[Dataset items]

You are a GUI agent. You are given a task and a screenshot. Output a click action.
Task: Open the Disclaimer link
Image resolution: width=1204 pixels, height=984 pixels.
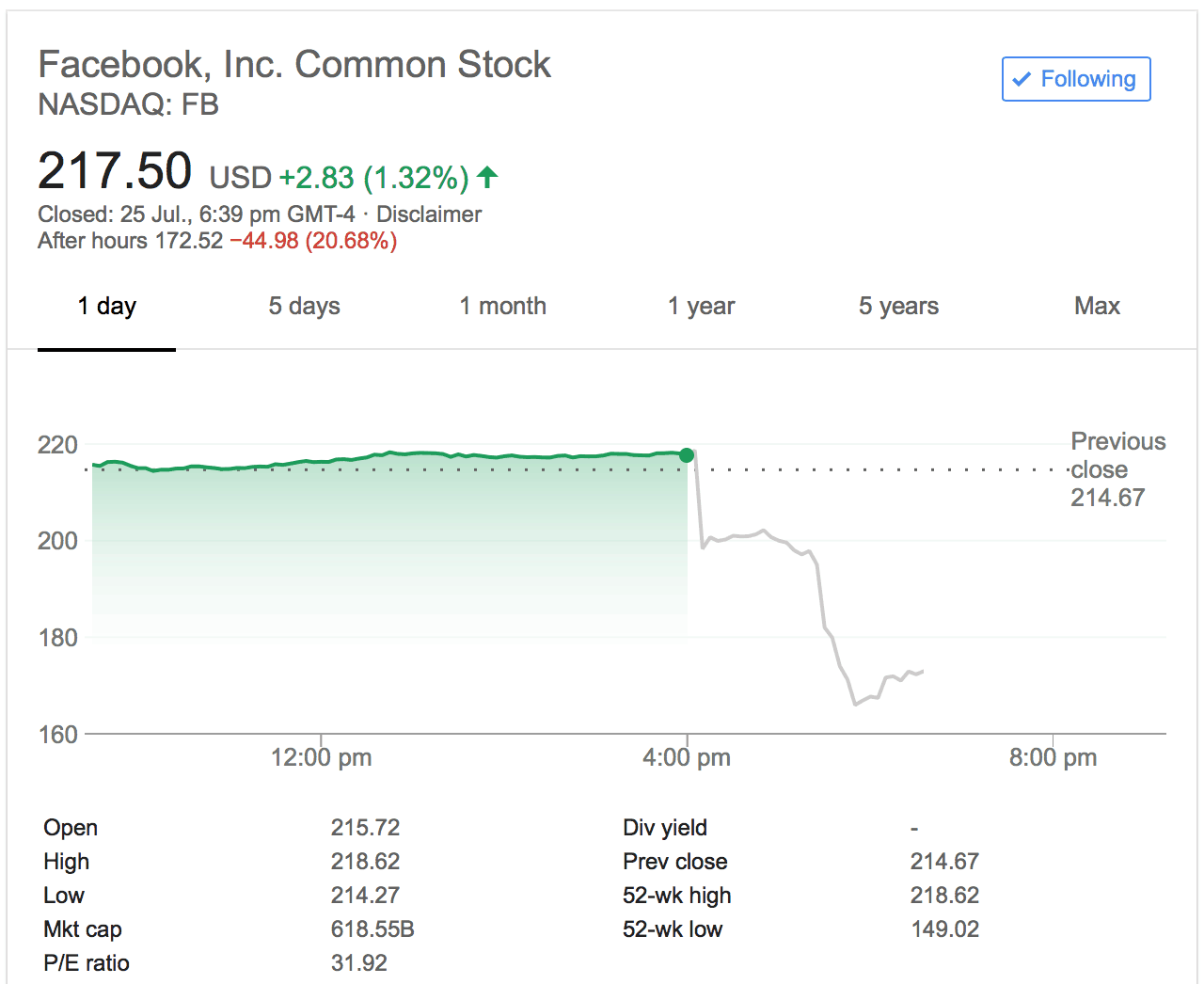coord(429,214)
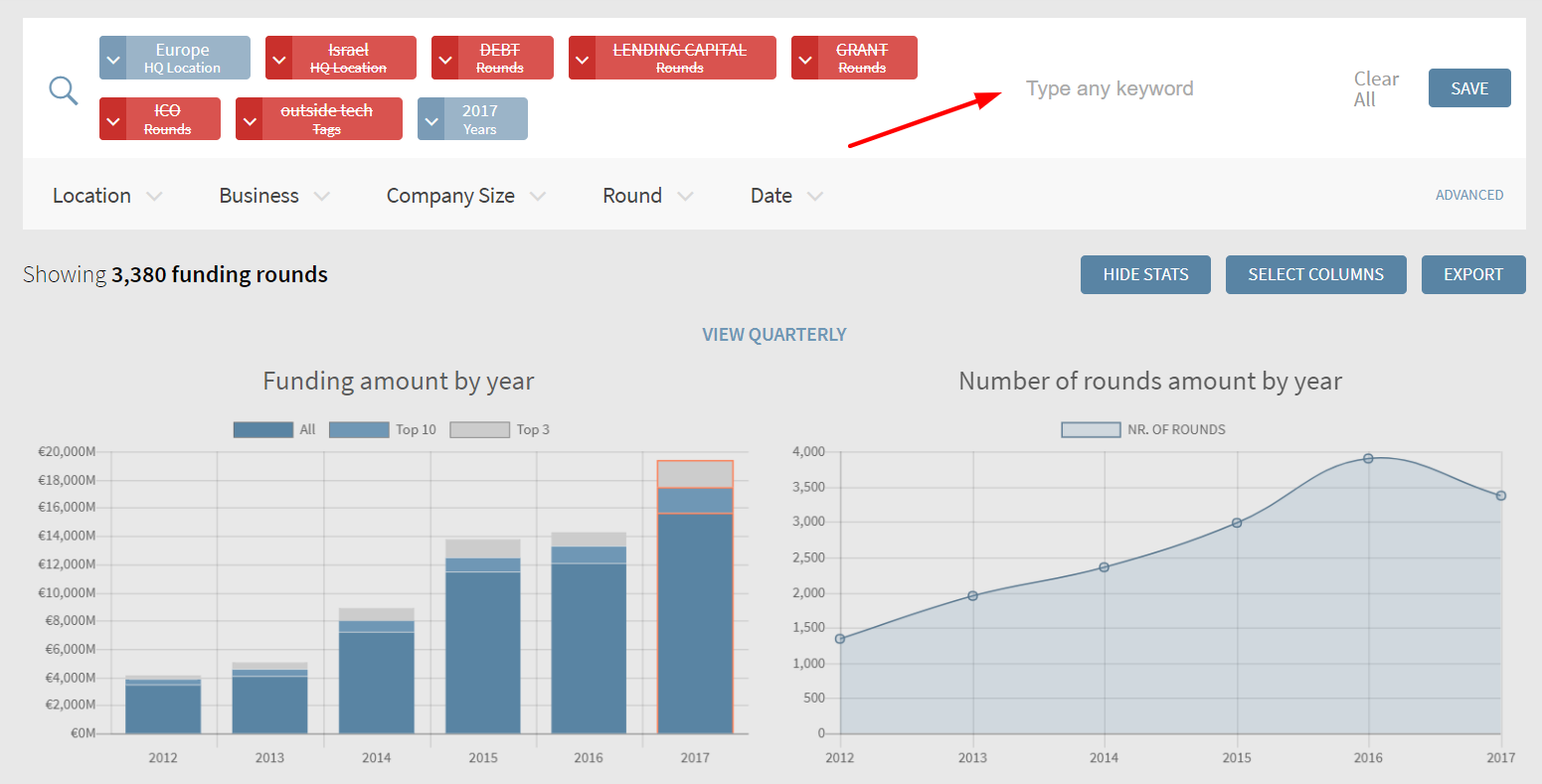Viewport: 1542px width, 784px height.
Task: Open the outside tech tag chevron
Action: point(250,120)

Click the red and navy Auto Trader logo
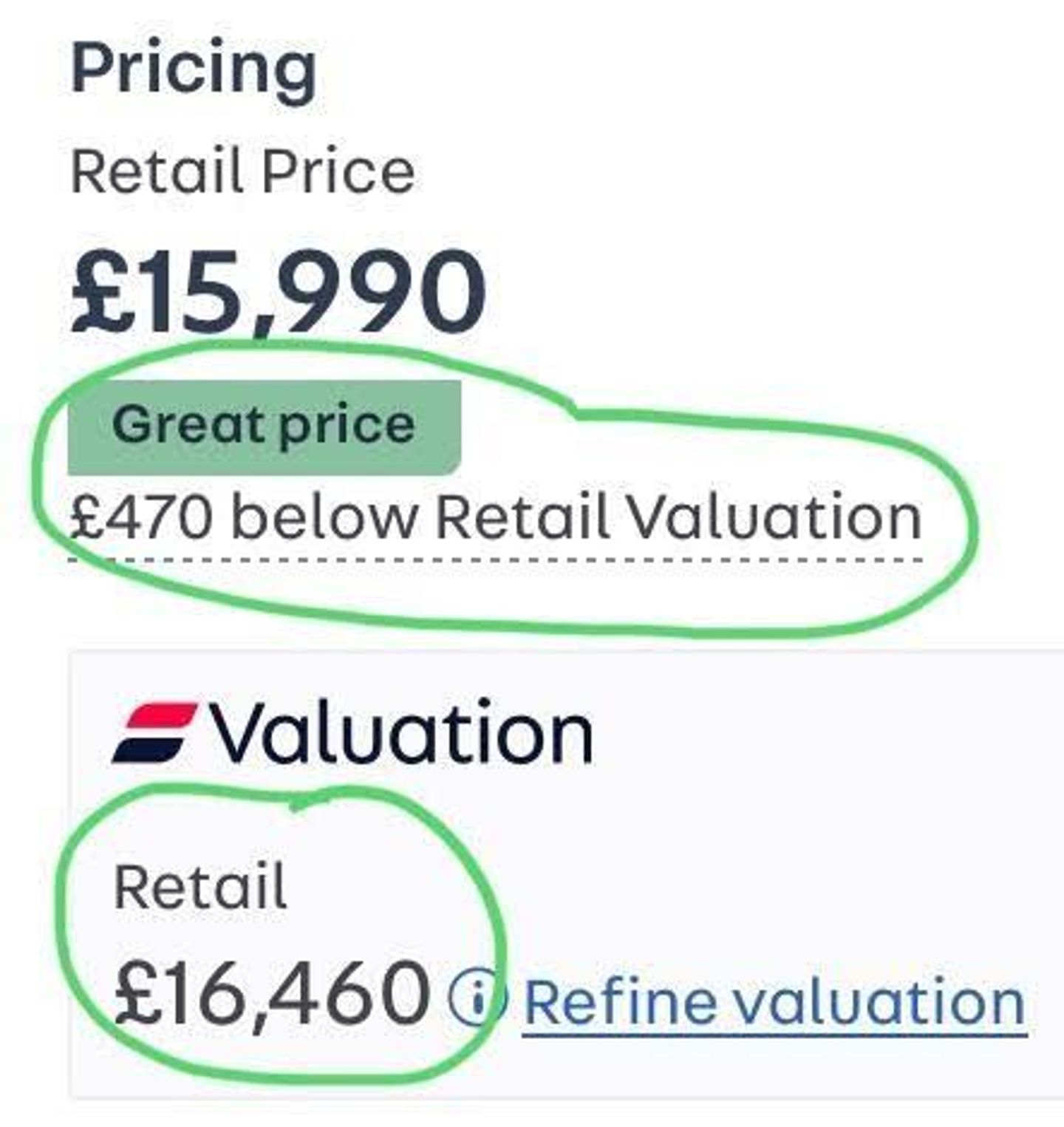(x=154, y=732)
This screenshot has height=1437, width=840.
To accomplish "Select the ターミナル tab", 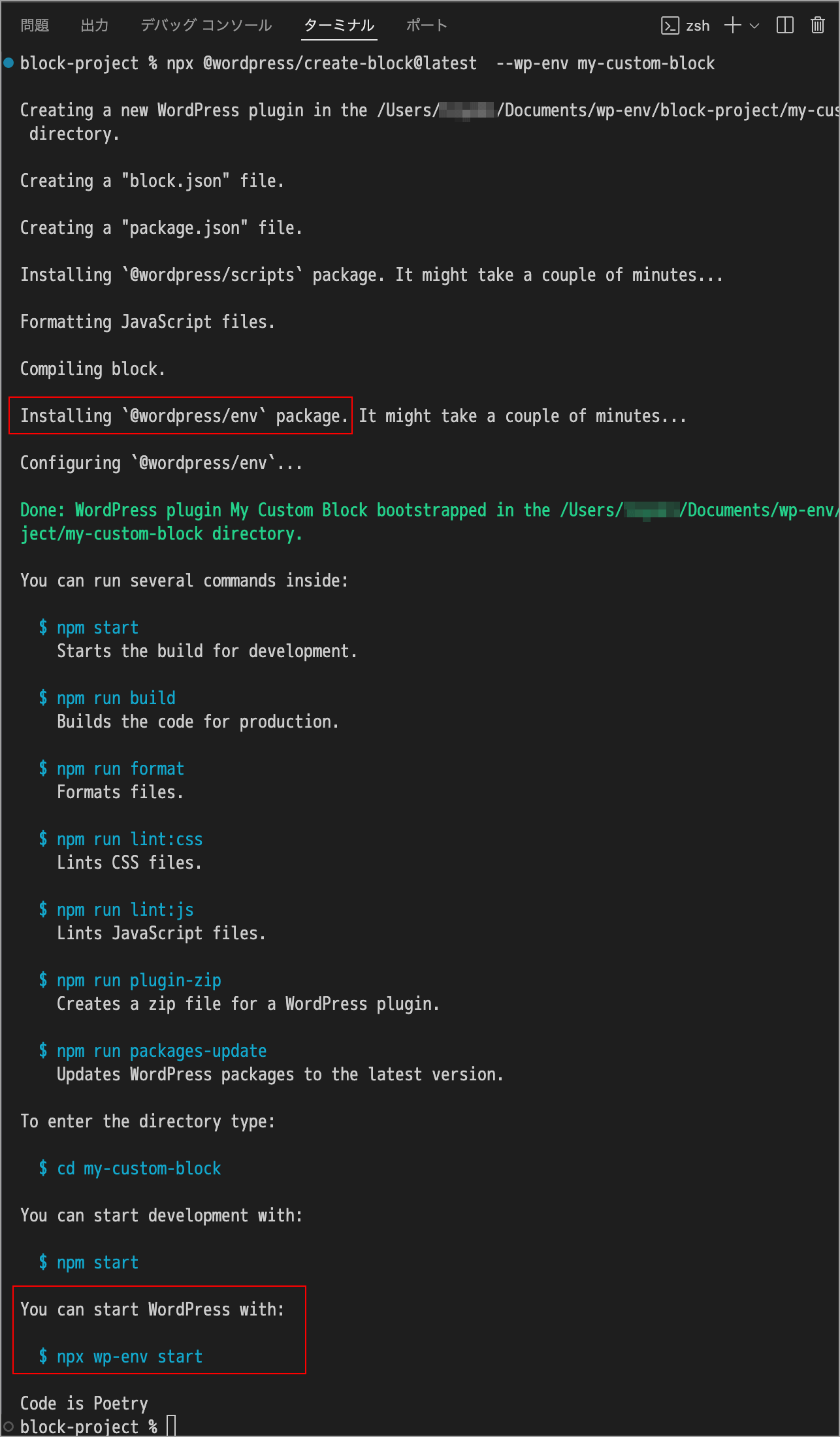I will pos(339,25).
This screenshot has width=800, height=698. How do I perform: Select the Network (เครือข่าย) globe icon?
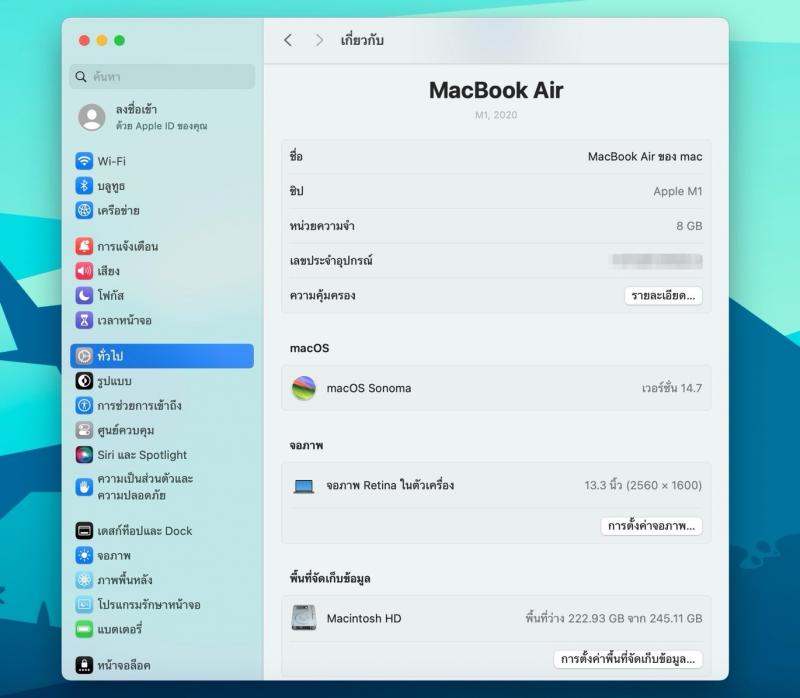click(84, 211)
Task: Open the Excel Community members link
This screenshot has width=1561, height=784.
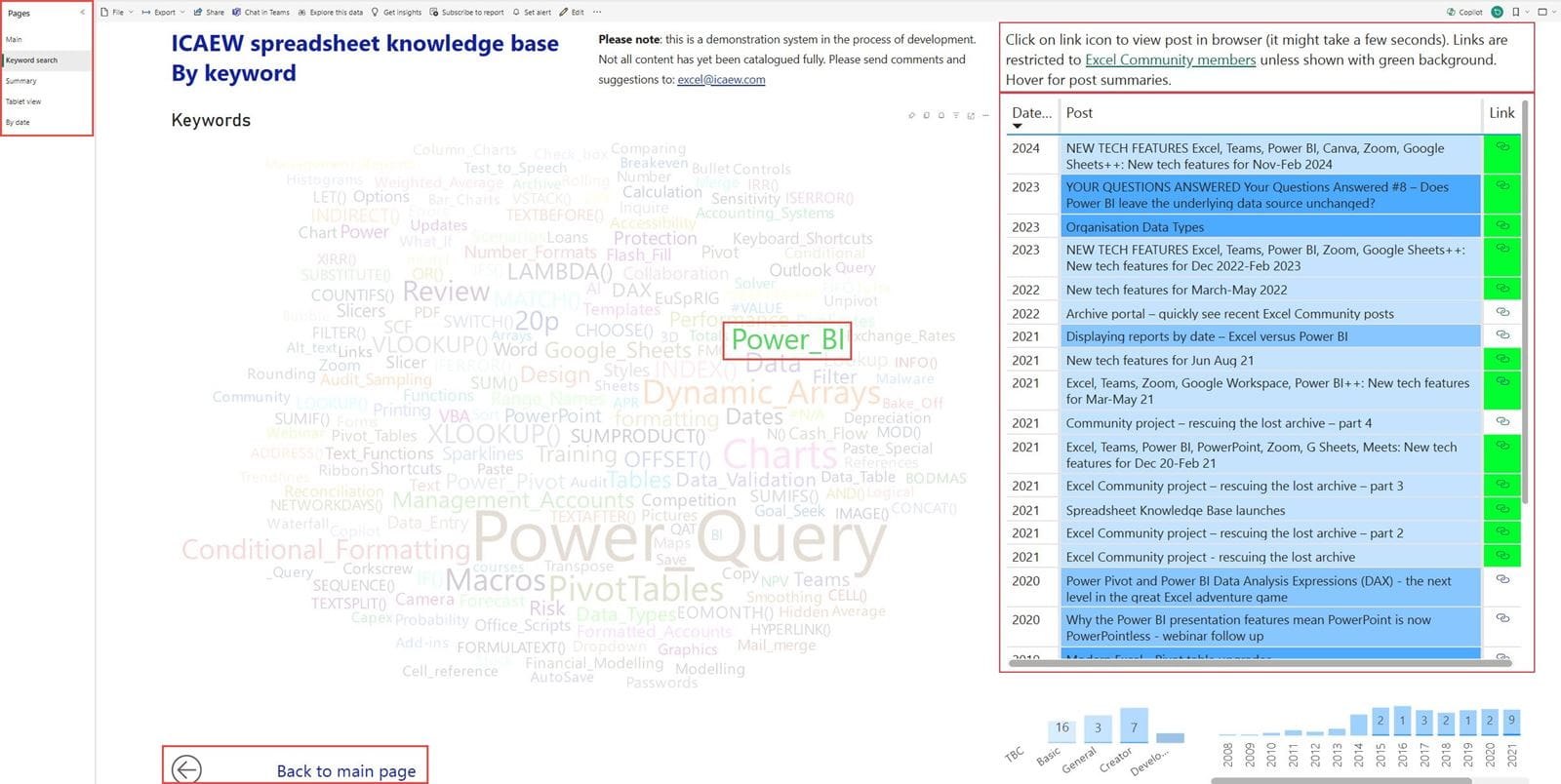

WHAT IS BEING ASKED:
With the pictures left out, output the lines from the one containing "Task: Open the Excel Community members link" through the last line of the records above, exactly as they are.

RESPONSE AREA:
Task: Open the Excel Community members link
This screenshot has width=1561, height=784.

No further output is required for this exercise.